Semua orang hilir mudik keluar masuk dari ruangannya. Entah yang memang memiliki kebutuhan dengannya atau orang yang datang hanya untuk menawarinya makanan. Semua tampak begitu akrab dengan Mark.

Baca juga 29. Vol. 3 : Chapter 12

Lilia senang Mark sudah tidak jadi pemurung dengan tatapan dingin yang menyudutkan lagi. Tapi disisi lain, Lilia juga sedih karena ia melewatkan waktu dimana Mark berubah. Lilia sedih ia tak mengetahui apa yang sudah Mark lalui sampai bisa seperti sekarang.

Lilia begitu penasaran, ia juga sudah memikirkan alasan yang tepat untuk mulai mengobrol dengan Mark. Gilanya lagi ia juga sudah berlatih untuk berbasa-basinya juga. Tapi rasanya bisa mengobrol dengan Mark bukan hal yang mudah meskipun ia sudah sedekat ini.

***

Seminggu berlalu, Lilia masih belum bisa mengobrol dengan Mark. Sudah beberapa kali ia diam-diam mengambil foto Mark. Sialnya untuk mengobrol dengan Mark tak semudah mencuri fotonya. Ini tidak semudah yang ia bayangkan. Begitu banyak wanita cantik di sekitarnya. Bahkan tak sedikit karyawati yang sengaja bersolek dan datang lebih pagi hanya agar bisa menyambut Mark. Terlalu banyak saingan.

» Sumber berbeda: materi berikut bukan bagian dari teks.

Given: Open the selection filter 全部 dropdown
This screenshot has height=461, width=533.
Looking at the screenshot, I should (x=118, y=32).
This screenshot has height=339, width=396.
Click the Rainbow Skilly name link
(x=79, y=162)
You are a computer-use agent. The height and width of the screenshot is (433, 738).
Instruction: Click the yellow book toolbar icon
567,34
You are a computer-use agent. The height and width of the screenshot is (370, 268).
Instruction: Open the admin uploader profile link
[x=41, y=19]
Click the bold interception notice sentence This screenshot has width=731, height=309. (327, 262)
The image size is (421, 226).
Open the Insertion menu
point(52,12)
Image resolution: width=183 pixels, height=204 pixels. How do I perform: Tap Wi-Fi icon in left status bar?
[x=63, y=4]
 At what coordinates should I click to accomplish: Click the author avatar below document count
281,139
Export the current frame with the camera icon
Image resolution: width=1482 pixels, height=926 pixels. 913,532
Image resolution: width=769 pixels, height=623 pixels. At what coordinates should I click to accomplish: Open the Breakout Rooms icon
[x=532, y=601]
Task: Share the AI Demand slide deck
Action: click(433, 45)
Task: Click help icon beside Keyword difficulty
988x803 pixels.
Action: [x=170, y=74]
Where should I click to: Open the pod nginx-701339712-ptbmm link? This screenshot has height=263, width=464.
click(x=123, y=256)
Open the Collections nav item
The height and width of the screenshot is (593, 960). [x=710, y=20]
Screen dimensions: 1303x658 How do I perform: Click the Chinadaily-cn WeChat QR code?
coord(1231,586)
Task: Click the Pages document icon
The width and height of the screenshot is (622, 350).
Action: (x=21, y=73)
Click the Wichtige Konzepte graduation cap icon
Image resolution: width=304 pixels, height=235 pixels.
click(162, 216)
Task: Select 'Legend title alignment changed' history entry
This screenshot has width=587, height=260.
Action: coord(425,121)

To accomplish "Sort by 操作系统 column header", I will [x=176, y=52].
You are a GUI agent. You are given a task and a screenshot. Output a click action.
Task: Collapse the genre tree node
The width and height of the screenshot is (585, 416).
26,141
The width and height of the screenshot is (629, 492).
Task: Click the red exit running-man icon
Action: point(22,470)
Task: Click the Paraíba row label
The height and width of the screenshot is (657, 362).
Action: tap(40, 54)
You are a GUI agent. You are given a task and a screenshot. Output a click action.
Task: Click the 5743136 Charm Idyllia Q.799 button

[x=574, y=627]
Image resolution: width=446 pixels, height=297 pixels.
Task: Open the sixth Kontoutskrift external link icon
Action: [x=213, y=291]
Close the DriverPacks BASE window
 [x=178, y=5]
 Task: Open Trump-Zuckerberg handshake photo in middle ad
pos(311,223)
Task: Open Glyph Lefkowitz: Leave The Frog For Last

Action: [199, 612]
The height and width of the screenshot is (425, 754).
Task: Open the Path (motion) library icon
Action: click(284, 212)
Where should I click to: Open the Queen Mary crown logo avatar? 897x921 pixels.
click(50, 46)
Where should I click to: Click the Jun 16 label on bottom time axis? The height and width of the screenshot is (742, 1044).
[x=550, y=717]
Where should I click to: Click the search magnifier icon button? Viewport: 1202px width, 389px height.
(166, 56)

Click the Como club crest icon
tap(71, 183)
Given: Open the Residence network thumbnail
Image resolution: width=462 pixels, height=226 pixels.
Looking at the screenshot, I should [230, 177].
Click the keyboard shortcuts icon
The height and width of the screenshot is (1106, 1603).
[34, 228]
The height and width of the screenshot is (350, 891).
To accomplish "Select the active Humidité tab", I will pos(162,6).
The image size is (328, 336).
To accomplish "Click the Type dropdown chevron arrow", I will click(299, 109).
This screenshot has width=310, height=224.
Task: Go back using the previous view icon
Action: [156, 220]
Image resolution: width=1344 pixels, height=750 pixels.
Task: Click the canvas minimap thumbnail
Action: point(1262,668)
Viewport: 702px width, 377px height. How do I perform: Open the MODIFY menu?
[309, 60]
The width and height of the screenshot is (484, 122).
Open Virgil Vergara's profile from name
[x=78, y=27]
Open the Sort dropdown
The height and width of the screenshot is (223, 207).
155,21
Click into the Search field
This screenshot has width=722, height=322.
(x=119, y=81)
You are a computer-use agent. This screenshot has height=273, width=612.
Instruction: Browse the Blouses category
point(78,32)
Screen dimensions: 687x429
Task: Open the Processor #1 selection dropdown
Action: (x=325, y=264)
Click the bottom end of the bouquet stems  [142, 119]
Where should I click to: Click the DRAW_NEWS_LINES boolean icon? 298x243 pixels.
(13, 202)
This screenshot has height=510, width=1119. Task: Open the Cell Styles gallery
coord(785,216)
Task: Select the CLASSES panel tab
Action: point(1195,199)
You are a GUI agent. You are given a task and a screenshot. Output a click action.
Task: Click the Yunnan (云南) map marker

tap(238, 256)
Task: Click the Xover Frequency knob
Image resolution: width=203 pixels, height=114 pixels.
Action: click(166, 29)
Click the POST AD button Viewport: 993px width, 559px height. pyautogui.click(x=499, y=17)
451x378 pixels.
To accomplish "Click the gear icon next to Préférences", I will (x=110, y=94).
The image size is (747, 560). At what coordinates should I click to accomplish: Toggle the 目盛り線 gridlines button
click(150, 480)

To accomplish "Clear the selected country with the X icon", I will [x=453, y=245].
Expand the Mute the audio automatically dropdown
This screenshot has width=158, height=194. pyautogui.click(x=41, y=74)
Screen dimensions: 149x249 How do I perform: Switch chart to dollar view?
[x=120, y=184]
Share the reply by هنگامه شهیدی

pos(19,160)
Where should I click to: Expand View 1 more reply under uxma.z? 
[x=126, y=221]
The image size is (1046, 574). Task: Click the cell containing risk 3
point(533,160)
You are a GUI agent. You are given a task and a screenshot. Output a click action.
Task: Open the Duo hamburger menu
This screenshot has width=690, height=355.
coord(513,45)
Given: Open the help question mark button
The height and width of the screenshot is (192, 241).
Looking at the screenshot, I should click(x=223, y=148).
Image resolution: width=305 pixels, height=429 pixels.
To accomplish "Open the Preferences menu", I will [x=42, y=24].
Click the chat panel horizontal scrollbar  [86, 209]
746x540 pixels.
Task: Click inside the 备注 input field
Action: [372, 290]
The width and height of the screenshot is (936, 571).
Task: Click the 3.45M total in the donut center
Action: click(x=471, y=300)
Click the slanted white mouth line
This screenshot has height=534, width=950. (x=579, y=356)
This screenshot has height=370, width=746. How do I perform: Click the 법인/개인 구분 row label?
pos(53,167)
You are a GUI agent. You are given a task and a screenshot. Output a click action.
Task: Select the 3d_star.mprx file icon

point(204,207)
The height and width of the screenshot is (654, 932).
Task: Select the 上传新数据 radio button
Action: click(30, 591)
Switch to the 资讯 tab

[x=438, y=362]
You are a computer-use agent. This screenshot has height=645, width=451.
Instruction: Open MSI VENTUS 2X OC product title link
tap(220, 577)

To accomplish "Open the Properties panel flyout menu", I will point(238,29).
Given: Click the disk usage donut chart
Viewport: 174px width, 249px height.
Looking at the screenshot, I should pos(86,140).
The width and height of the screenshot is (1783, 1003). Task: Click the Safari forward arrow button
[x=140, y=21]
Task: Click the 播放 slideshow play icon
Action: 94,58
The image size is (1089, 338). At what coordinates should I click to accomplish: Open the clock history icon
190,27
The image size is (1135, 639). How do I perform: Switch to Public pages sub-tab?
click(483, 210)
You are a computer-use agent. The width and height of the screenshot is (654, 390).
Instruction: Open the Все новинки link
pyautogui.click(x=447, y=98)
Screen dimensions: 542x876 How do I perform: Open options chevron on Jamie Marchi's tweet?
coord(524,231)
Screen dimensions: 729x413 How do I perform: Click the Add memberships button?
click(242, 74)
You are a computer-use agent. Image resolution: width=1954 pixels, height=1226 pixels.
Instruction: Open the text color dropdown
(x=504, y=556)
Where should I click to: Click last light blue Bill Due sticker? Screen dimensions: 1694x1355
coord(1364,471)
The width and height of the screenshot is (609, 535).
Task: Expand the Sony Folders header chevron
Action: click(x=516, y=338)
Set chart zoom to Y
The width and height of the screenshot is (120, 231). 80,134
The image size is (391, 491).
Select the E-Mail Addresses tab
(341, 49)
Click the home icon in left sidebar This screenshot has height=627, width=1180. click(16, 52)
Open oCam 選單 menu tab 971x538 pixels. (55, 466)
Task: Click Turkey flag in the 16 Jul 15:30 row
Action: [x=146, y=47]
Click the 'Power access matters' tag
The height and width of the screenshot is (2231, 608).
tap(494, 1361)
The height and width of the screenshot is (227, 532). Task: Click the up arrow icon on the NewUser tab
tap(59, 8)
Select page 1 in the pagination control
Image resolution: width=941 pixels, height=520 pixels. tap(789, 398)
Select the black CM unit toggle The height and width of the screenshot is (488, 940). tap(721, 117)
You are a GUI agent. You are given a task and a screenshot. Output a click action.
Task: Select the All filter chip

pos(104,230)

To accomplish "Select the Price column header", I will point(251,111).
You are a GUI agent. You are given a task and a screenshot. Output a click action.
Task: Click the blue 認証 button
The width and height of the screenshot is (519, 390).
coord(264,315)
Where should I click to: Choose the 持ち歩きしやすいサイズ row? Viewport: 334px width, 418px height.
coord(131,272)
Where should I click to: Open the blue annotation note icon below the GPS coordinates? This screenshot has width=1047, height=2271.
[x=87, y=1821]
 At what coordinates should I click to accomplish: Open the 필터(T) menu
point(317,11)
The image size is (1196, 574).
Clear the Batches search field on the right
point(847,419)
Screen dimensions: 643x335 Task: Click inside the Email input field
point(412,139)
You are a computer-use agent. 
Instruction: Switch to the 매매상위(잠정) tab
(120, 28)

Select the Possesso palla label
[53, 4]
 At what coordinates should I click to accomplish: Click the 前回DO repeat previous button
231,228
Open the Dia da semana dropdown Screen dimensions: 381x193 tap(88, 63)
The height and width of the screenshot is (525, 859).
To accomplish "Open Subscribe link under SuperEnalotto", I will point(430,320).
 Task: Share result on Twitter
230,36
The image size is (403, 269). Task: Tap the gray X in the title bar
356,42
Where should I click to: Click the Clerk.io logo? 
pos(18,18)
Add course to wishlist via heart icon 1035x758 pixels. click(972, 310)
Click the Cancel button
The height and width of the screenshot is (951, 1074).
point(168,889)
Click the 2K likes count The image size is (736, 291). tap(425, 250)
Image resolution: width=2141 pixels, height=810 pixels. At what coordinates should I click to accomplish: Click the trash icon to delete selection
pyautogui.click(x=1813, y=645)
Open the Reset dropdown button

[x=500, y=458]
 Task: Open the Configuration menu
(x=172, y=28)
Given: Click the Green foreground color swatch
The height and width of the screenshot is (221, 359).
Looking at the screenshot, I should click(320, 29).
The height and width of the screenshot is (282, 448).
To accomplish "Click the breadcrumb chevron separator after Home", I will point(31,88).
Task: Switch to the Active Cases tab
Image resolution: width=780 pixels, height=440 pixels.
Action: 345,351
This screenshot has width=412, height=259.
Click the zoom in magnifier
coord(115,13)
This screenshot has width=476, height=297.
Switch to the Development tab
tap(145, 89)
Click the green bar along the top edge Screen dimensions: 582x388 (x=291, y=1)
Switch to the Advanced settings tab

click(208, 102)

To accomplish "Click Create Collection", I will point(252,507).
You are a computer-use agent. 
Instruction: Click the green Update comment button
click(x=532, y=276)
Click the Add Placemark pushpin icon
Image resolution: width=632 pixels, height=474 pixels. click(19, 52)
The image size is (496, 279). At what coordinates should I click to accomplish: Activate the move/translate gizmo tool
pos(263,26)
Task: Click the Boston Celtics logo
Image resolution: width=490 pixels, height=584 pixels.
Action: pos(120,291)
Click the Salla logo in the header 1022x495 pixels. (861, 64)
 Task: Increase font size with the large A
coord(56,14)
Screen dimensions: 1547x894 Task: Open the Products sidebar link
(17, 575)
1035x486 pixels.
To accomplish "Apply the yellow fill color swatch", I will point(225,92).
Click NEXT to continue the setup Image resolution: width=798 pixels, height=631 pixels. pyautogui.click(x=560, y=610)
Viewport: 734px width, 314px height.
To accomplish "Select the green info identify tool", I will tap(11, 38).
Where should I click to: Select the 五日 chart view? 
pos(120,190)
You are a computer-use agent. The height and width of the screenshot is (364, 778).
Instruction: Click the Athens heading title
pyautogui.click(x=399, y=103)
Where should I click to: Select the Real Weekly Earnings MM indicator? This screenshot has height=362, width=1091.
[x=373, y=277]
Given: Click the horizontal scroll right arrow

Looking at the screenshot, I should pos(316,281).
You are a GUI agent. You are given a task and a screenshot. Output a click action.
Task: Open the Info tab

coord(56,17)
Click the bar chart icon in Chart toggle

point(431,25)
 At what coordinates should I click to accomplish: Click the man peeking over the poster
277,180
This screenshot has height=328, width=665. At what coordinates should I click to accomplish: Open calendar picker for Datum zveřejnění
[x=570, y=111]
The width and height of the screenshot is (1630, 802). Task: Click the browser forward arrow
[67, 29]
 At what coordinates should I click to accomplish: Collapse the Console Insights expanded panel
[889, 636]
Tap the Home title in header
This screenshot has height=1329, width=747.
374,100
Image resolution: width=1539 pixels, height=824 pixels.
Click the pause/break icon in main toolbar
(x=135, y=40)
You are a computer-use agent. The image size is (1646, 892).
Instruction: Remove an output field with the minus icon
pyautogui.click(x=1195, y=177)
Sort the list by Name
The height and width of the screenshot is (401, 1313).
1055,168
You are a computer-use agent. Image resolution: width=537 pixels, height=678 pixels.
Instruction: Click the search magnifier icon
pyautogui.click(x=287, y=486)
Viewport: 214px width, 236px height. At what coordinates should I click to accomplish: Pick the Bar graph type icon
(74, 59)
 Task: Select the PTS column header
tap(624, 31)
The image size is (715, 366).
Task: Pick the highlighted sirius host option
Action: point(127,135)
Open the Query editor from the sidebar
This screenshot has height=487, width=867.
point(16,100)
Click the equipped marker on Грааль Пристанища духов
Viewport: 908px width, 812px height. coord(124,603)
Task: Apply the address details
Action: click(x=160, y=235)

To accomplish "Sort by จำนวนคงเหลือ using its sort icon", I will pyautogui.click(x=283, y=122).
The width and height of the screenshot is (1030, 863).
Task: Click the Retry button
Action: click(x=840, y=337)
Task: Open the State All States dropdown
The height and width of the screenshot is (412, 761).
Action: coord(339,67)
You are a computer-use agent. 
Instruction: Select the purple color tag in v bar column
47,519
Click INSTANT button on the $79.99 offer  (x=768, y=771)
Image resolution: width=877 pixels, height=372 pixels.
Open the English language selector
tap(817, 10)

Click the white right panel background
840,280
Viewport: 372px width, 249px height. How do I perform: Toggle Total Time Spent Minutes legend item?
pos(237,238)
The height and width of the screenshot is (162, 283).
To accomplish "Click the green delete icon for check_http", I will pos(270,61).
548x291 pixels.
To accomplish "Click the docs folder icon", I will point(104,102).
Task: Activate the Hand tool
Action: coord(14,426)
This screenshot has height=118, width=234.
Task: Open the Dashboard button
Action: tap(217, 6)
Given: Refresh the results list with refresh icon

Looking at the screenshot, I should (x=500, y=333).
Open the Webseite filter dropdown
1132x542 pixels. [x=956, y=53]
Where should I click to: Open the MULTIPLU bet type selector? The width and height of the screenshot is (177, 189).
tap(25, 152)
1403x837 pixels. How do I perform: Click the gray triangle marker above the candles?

Lilia terus memutar otak, berpikir bagaimana caranya mencari momen yang tepat agar bisa bicara dengan Mark. Syukur jika ia bisa dekat dan bisa langsung mengatakan perasaannya yang terasa sangat mustahil terjadi. Sampai akhirnya ide gila itu muncul.

Mark selalu naik bus yang sama untuk berangkat maupun pulang. Ia bisa naik mobil tapi ia selalu bersikap low profile dan lebih memilih naik bus. Lilia jelas tau itu, ia sudah lama mengamatinya. Lilia akan mengikuti Mark, naik bus yang sama dan mengobrol di dalam bus. Seperti di drama-drama.

Tapi sialnya rencana hanya rencana. Mark yang ceria dan hangat itu kembali terlihat datar dengan pandangannya yang sudah lelah bekerja. Lilia takut mengganggunya, apalagi dari dulu Mark termasuk orang yang introvert. Lilia tak mau mengusik ketenangannya.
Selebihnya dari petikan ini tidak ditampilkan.